Virginia PAUL, Appellant, v. Werner H. PAUL, Respondent.

Decided: July 23, 1998

Before MIKOLL, J.P., and MERCURE, CREW, YESAWICH and PETERS, JJ. Paul A. Fischer, Rochester, for appellant. Roger L. Paul, Northville, for respondent.

Appeal from an order of the Supreme Court (Jung, J.), entered July 18, 1997 in Fulton County, as amended by order entered August 1, 1997 in Fulton County, which, inter alia, approved the sale of certain marital real property to defendant.
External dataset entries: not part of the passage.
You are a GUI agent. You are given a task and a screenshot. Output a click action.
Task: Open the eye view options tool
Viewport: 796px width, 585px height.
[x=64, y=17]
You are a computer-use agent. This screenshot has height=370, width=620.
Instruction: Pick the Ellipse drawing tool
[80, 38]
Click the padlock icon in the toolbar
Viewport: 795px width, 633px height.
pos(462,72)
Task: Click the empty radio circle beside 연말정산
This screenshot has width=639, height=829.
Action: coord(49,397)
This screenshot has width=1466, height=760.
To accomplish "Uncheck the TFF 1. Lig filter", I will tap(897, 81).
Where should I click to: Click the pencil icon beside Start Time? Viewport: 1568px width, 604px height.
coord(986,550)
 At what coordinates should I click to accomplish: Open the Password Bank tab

The parties were divorced in August 1990 and, following plaintiff's rejection of various purchase offers for the former marital residence, defendant successfully moved to have a receiver appointed to sell the property in question, which is located in the Town of Broadalbin, Fulton County.   Ultimately, Supreme Court directed that the property be valued by a certified appraiser, who subsequently filed a report appraising the property at $112,000.   Defendant thereafter indicated his willingness to purchase the property at the appraised value, and the receiver moved to, inter alia, approve the sale.   Supreme Court granted the receiver's motion and this appeal by plaintiff ensued.

 We affirm.   Plaintiff, as so limited by her brief, contends that Supreme Court abused its discretion in approving the subject sale due to, inter alia, the fact that the appraised value of the property was substantially less than the offers previously received for the property.   Plaintiff's argument on this point, however, overlooks the fact that almost four years elapsed between the June 1993 “high” offer of $265,000 and the March 1997 appraisal and, contrary to plaintiff's assertion, the record does contain evidence of declining market conditions during this period.   Equally unpersuasive is plaintiff's reference to past realtor listings and/or appraisals for the property, the latter of which were not made by certified appraisers.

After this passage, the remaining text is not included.